Binarization is the process of conversion of image using a threshold such that all of its pixels either take value 0 or 1. This step is essential in LCD frame extraction to obtain clearly defined frame boundaries as well as clearly defined digits contributing to overall accuracy of the OCR. Given the variance in image quality, the above adjustment regime was not enough for thresholding all images into their binary counterparts using a global threshold value. Hence, the authors decided to adopt the adaptive thresholding technique, wherein a threshold is calculated over small pixel neighborhood regions of image. Since different thresholds exist for different regions of the same image, this approach gave better accuracy for images with varying lighting and environmental conditions (Bradski, 2000).

3.2.2. LCD Frame Localization

In this module, the BP and heart rate LCD frames were localized in the preprocessed image. Initially, the authors started inspecting simple contour attributes like width, height, center, size, and area. Due to orientation and zooming effects of the images, the size and the location of the LCD frames differed over a wide range in the preprocessed images.

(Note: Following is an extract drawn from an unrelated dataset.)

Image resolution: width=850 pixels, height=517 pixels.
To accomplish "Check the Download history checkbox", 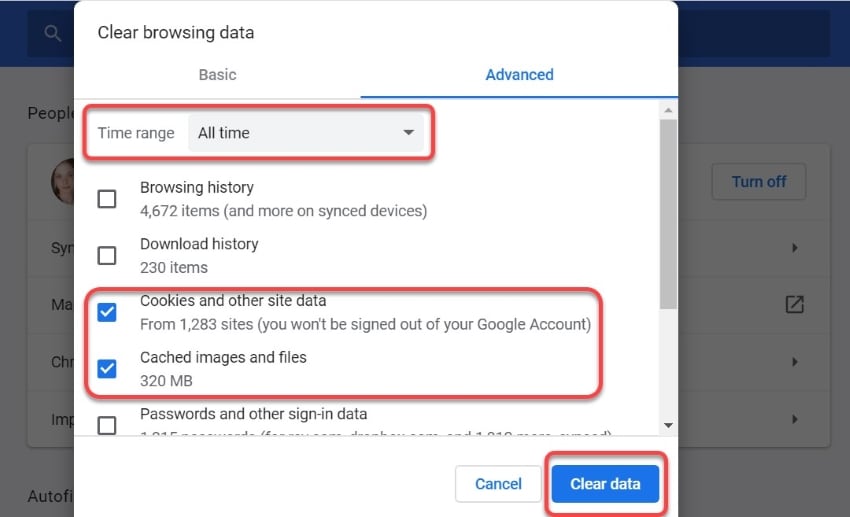I will [107, 255].
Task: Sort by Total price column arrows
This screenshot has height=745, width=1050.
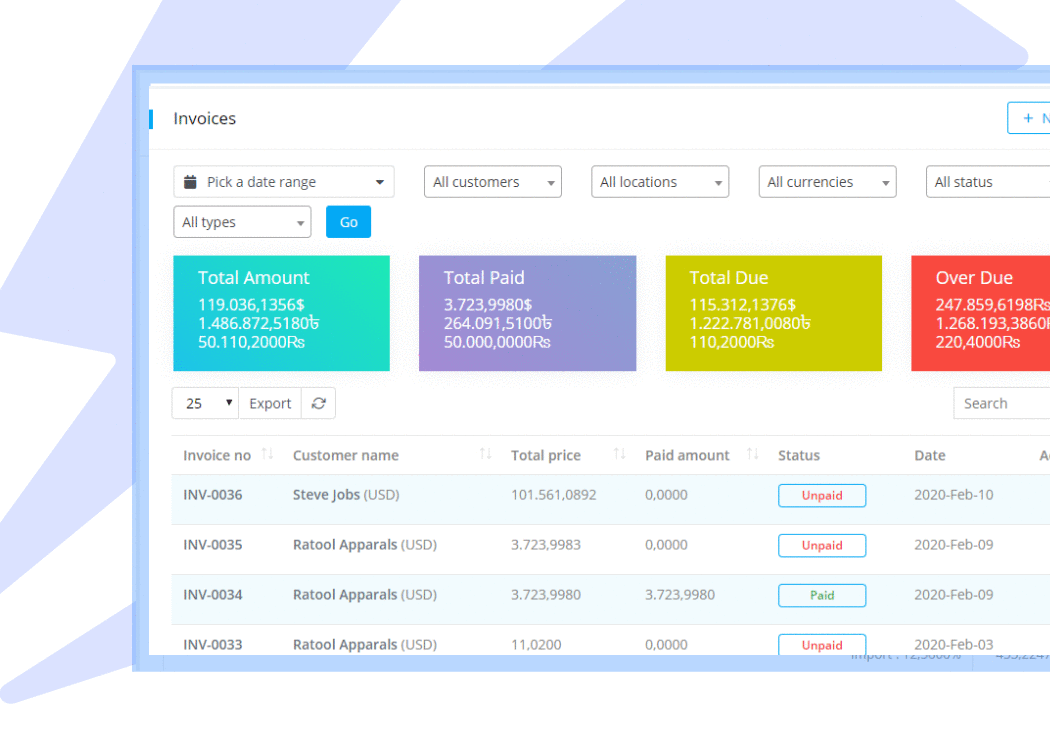Action: coord(619,455)
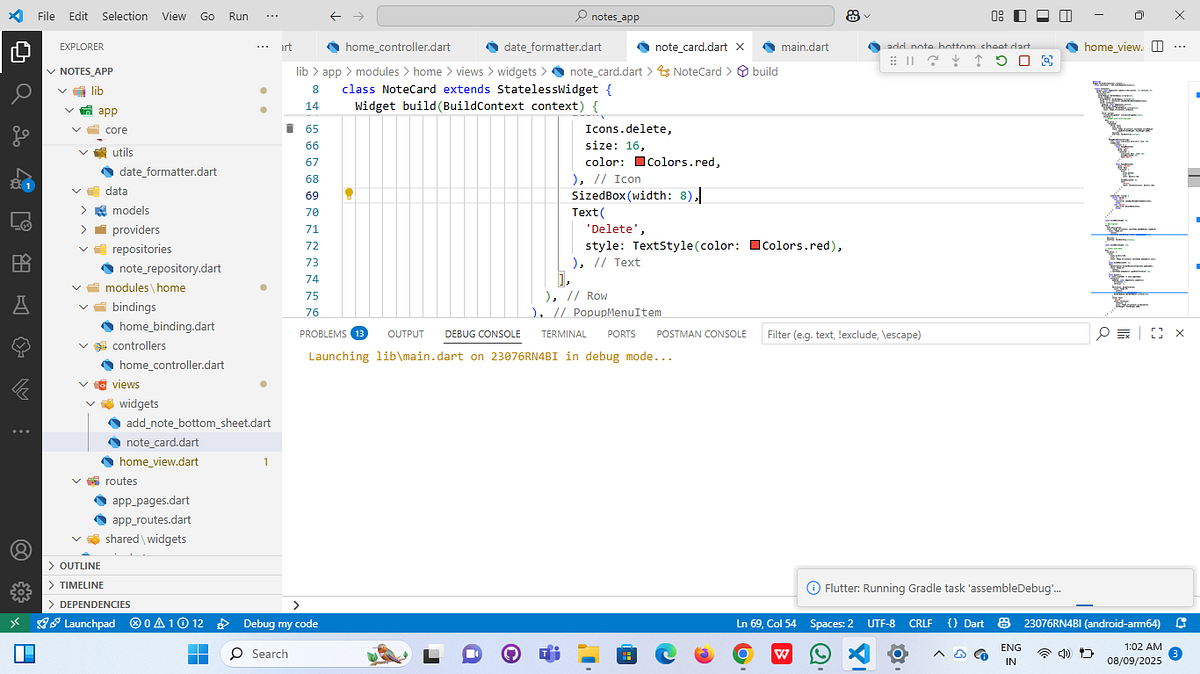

For example, the images annotated with quality label “FAR” had a small random portion of the image occupied by the BP monitor, while the images with quality label “CROPPED” had a cropped section of the BP monitor. In addition to that, the high amount of noise at the frame location due to environmental and image acquisition factors made the contour area unsuitable for LCD frame localization. Hence, in order to support the size attribute of the contours to localize LCD frames, the authors decided to inspect the aspect ratio of all the contours detected in the image. The aspect ratio of an object is the ratio of width/height of the object. Based on experiential analysis of these attributes for nearly 500 images chosen at random, the thresholds to localize the LCD frames were decided. Due to relatively smaller size of the heart rate LCD frame, the authors then corrected its 4 bounding box coordinates by verifying the corresponding 4 coordinates of BP LCD frame bounding box.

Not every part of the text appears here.